In my last post, I wrote about the extensive alterations I had to do on a new dress I was making. I’ve been sewing for years, so it truly shocked me that my measurements were completely off and the resulting dress was so much larger than I thought it would be. I believe all of this was because of my issue with phantom weight.

I call it phantom weight because even though it no longer exists, sometimes I still have trouble seeing myself without it. It’s a very strange experience. For example, last summer I saw my image on a security camera and I literally had to wave my arm to convince myself that it was actually me.

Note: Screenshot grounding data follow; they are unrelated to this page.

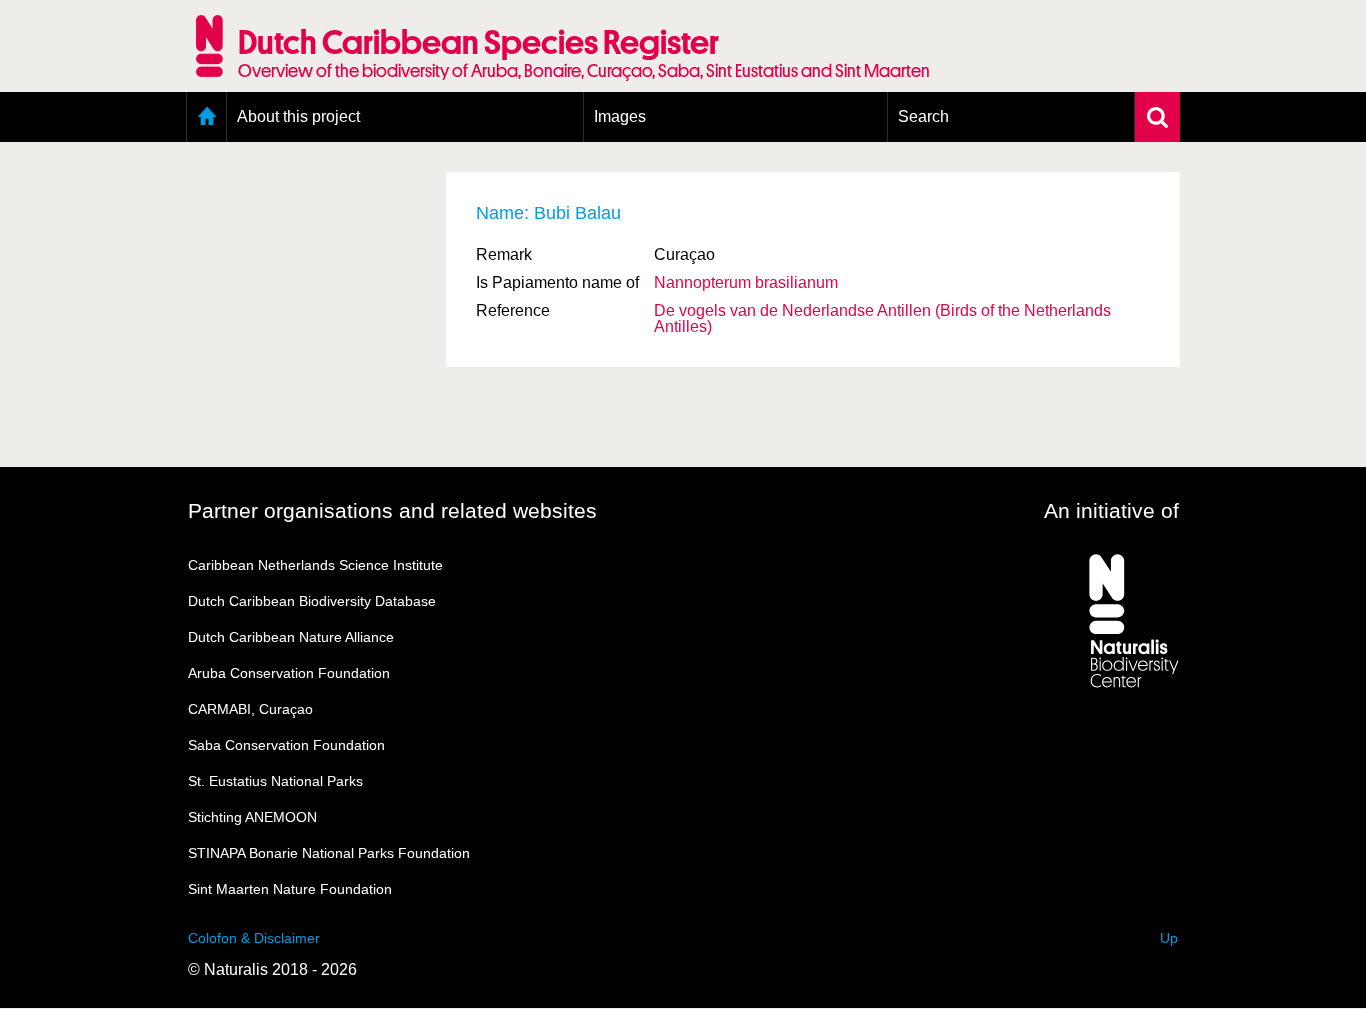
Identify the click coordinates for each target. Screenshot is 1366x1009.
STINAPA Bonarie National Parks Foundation (329, 853)
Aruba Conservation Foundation (289, 673)
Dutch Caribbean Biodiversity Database (312, 601)
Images (620, 116)
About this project (298, 116)
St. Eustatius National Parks (275, 781)
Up (1169, 938)
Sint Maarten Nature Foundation (290, 889)
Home (206, 117)
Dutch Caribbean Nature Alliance (291, 637)
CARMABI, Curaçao (250, 709)
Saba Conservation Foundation (286, 745)
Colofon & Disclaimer (254, 938)
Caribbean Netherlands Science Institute (315, 565)
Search (923, 116)
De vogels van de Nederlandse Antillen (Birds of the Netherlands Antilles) (882, 318)
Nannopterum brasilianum (746, 282)
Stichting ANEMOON (252, 817)
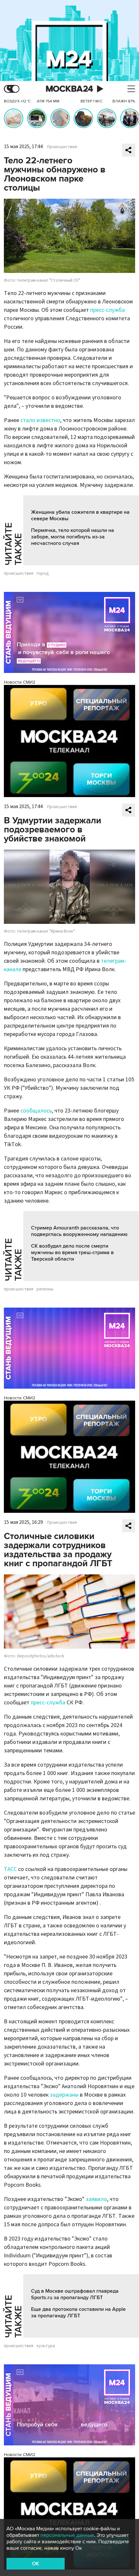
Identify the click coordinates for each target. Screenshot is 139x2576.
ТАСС (10, 1869)
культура (46, 2346)
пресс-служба (107, 310)
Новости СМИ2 (19, 682)
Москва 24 (69, 89)
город (43, 573)
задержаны (64, 2095)
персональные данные (67, 2535)
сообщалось (36, 1111)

Now, I know that your happiness doesn’t depend on your size. And I know – at least intellectually – that you should accept yourself at any weight. I’d like to say I was just as happy and confident when I was heavier, but that would be a lie. I wasn’t completely unhappy, but I had a lot of anxiety around my body and missed quite a few social engagements because I couldn’t find anything that I felt good in.

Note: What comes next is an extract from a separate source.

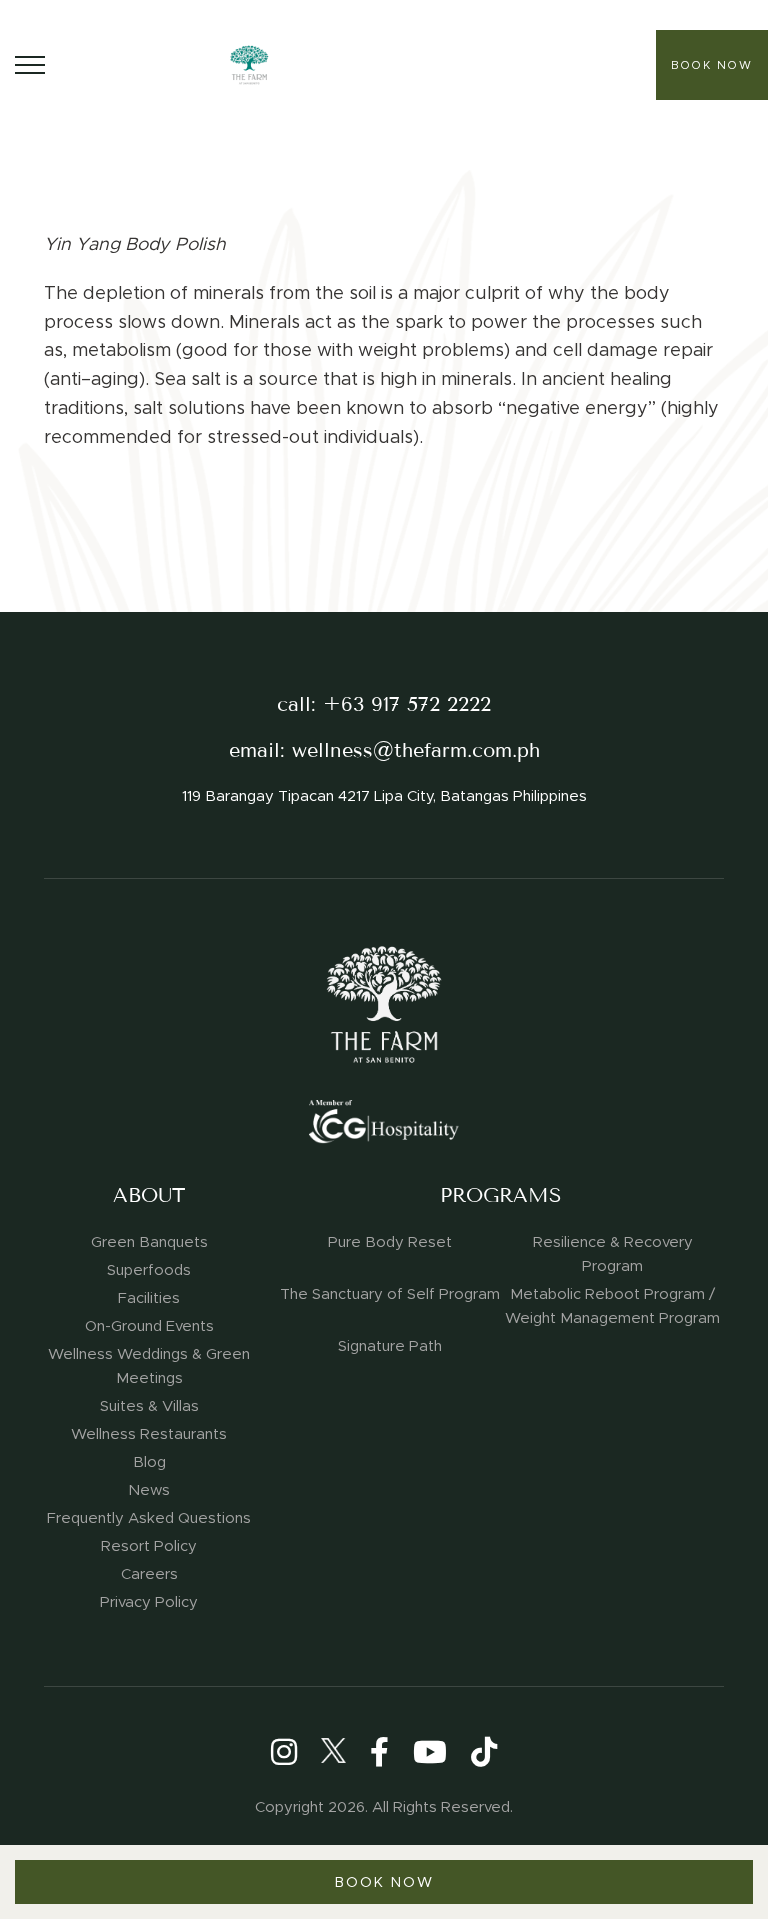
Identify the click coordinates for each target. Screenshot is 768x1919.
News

I never stopped to think about how much my weight loss would affect my sewing. For years, I’ve been adding to my “Sewing List” board on Pinterest, but recently I realized that I spent much of my sewing life wanting to make clothes that would not suit my body. Like many others in our media saturated society, I was seduced by images of women who weren’t built like me. As the years went by, I sewed for myself less and less because I couldn’t comfortably wear the types of clothes I wanted. Instead of trying to find things that did suit me, I gave up and rarely put any effort into making myself look nice. Worse, I tried to convince myself that I didn’t care and that wanting to look good was somehow superficial. In my heart though, I knew how important it was to me and it made me sad to know how much I’d let myself down by not adorning my body. On the few occasions I braved the stores to go shopping, I was in hell. Anyone who’s been to the “plus size” (I hate that term btw) section knows what I’m talking about.

So, one of the intentions I set for this year is to be more polished and that includes making clothes while I’m continue to get to my goal weight. In the past, I thought that if I made clothes for my larger size, I might not be as motivated to lose weight. I now know that’s completely illogical and I could’ve been well-dressed all along. Live and learn I guess.

All these thoughts came to the surface as I stood in front of the mirror in my baggy dress wondering why it’s so hard for my mind to accept that my body is different now. I’m glad I had this experience because it brought some of my blind spots to my attention and that’s always a good thing. While my mind is catching up, I’ll be making new things I can wear right now – but first, I’m going to take a brand new set of measurements.